Not so fast, Mr. Fourier!
An intuitive explanation of discrete Fourier transform (DFT, FFT), discrete cosine transform (DCT), and their inverses.
The discrete Fourier transform (DFT) is one of the most important algorithms in modern computing: it plays a key role in communications, image and audio processing, machine learning, data compression, and much more. Curiously, it’s also among the worst-explained topics in computer science. For example, the Wikipedia article on the matter assaults the reader with around three dozen cryptic formulas, but offers no accessible explanation how or why the algorithm works.
My goal today is to change this.
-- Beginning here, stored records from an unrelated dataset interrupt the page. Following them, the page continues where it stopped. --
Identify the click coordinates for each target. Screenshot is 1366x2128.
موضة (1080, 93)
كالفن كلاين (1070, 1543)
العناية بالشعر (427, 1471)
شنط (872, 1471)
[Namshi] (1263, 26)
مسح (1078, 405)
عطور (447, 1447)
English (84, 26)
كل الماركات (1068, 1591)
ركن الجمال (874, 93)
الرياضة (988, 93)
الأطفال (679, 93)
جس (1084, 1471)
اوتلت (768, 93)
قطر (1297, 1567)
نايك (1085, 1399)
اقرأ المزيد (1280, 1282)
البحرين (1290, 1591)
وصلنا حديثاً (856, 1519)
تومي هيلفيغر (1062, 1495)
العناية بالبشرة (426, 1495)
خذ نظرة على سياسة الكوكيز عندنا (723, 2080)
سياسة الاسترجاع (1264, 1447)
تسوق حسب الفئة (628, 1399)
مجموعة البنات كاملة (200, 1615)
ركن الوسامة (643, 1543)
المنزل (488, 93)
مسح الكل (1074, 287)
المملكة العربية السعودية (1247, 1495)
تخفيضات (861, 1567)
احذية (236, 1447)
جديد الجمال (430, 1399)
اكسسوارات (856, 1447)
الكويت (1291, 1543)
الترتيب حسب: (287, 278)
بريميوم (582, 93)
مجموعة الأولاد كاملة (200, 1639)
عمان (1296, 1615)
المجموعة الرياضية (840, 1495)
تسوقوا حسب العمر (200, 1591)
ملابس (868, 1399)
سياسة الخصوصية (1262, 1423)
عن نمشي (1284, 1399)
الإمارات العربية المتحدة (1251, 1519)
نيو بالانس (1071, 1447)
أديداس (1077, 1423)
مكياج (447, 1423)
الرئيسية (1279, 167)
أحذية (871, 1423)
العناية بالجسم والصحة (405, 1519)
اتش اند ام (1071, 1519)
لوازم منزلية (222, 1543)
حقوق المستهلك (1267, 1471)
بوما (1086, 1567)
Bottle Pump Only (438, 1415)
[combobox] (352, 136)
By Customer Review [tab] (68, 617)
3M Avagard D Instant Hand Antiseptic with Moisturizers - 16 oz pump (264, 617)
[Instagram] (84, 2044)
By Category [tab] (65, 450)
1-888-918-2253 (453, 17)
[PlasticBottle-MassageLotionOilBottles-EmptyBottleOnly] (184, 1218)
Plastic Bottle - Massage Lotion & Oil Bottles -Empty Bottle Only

Let’s start with the basics: DFT takes a time-domain waveform — for example, an audio track — and turns it into frequency-domain data: a series of sine wave intensities that describe the underlying signal. If summed back together, these sine waves of different frequencies, phases, and magnitudes should faithfully recreate the original waveform.
To illustrate the utility of DFT, let’s have a look at a conventional waveform representation of a 🔈 police siren next to its frequency-domain treatment. On both plots, the horizontal axis represents time. In the bottom image, the vertical axis represents frequency and pixel color represents intensity. The top view tells us very little about the recording; in the bottom plot, the shifting pitch of the siren is easy to see, at its base frequency and a number of harmonics:
Strictly speaking, the bottom plot — known as a spectrogram — is not the result of a single DFT operation; the transform doesn't show us how frequencies change over time. Instead, the spectrogram is created by dividing the audio into a number of short time slices and calculating a separate frequency-domain representation for each, each making up a column in the plot. This is sometimes referred to as a short-time Fourier transform (STFT); that said, this divergent terminology is of no real consequence, as the underlying math is the same.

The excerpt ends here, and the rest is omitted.